==== Excerpted records

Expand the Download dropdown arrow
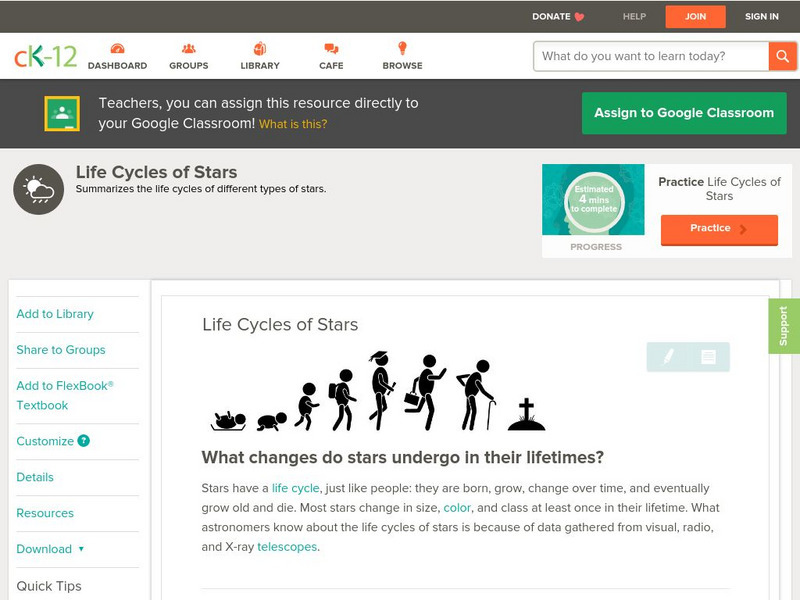This screenshot has height=600, width=800. click(x=81, y=549)
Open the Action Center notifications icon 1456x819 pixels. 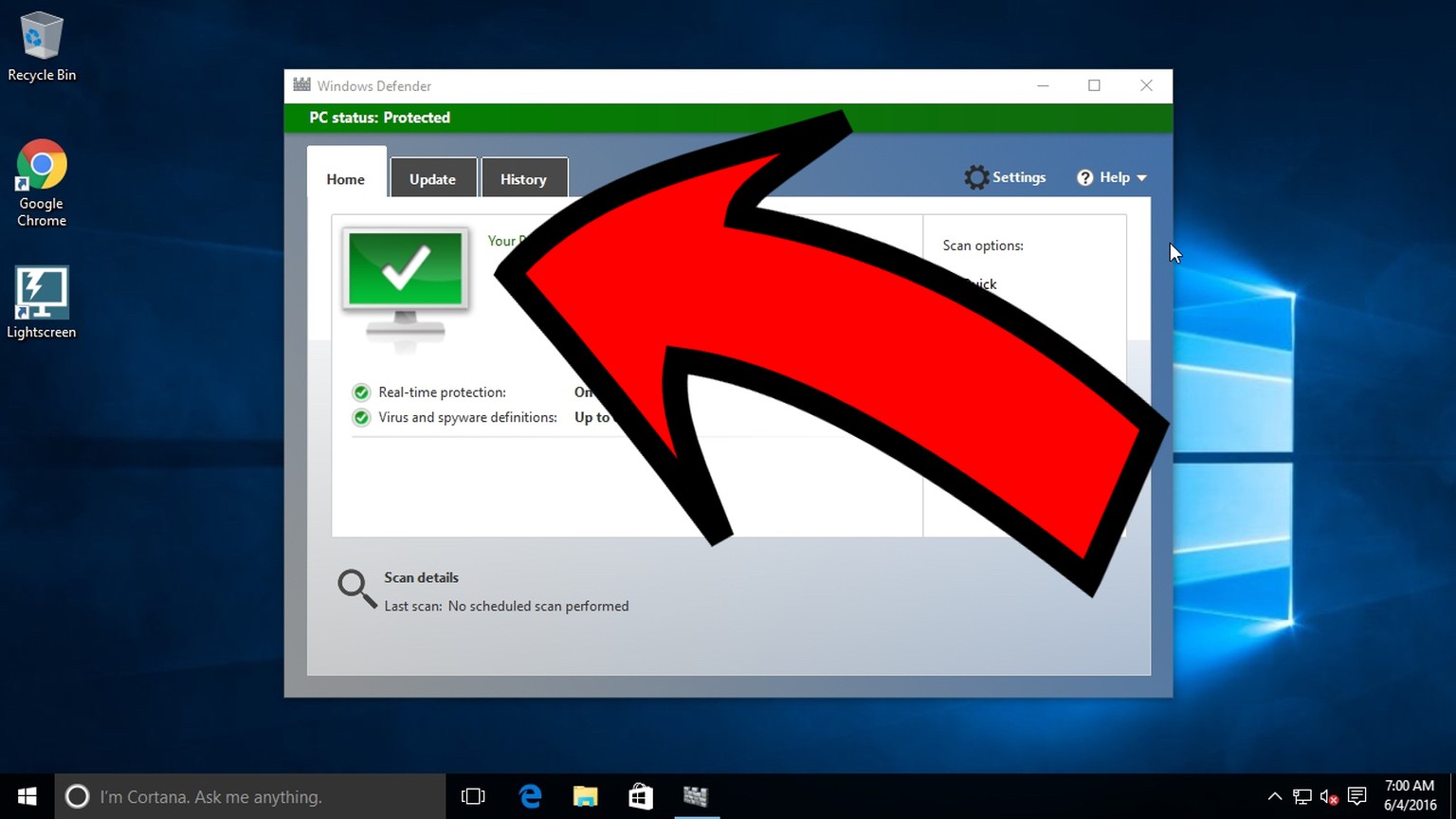1356,796
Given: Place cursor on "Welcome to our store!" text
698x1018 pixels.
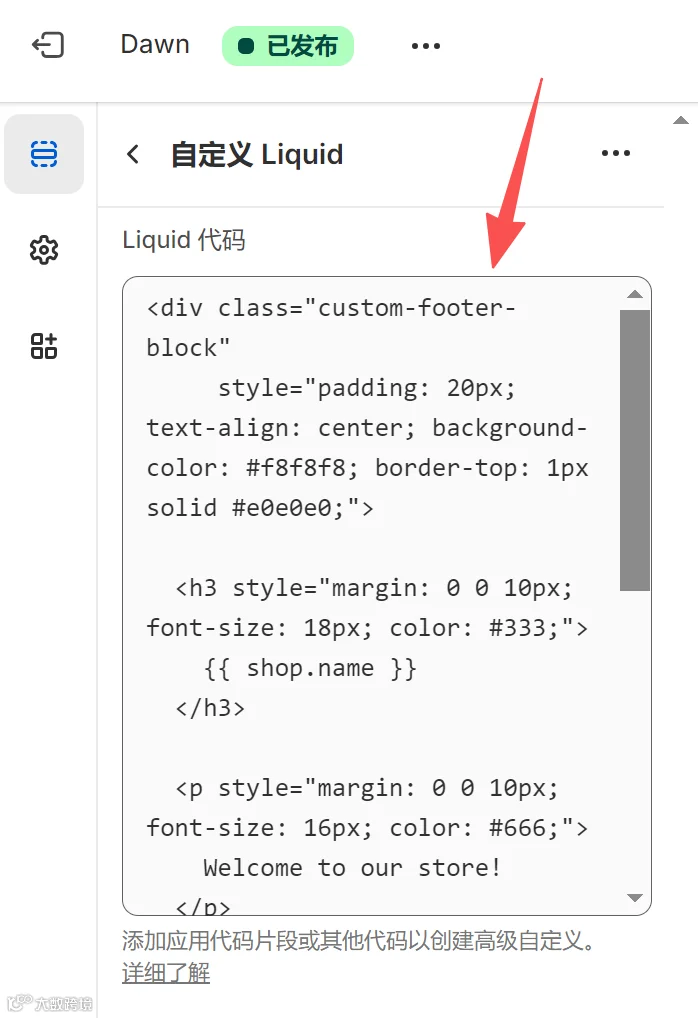Looking at the screenshot, I should click(x=352, y=867).
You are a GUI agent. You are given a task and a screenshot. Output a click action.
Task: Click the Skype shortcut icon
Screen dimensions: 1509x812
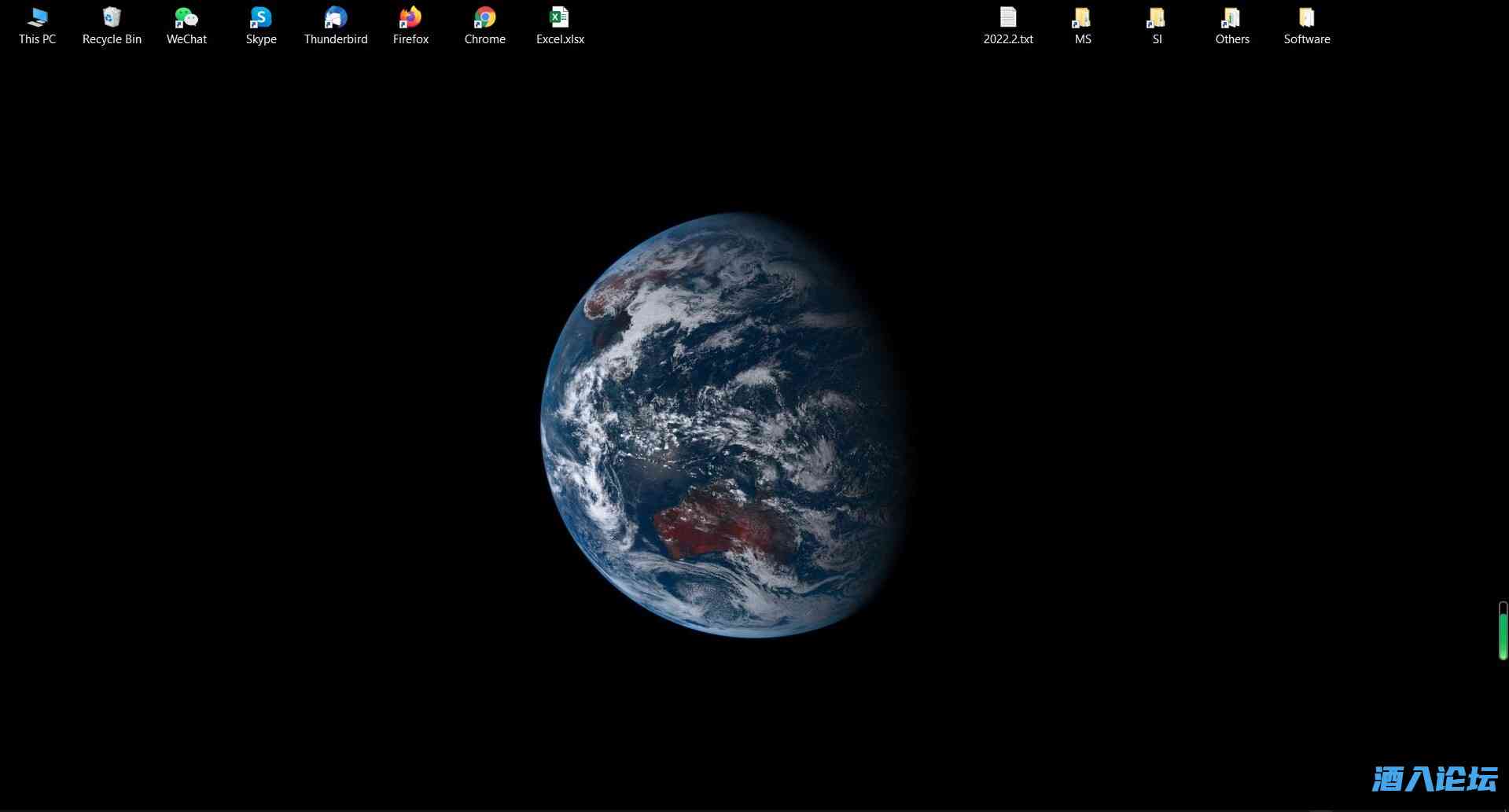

========

In your reply, please print exactly the lines from the one with "698x1018 pixels." through the final line of the listing above, both included, and no pictures.

▶ Result of the exercise
698x1018 pixels.
Looking at the screenshot, I should click(x=352, y=867).
You are a GUI agent. You are given a task and a screenshot. Output a click action.
Task: Click the Skype shortcut icon
Screen dimensions: 1509x812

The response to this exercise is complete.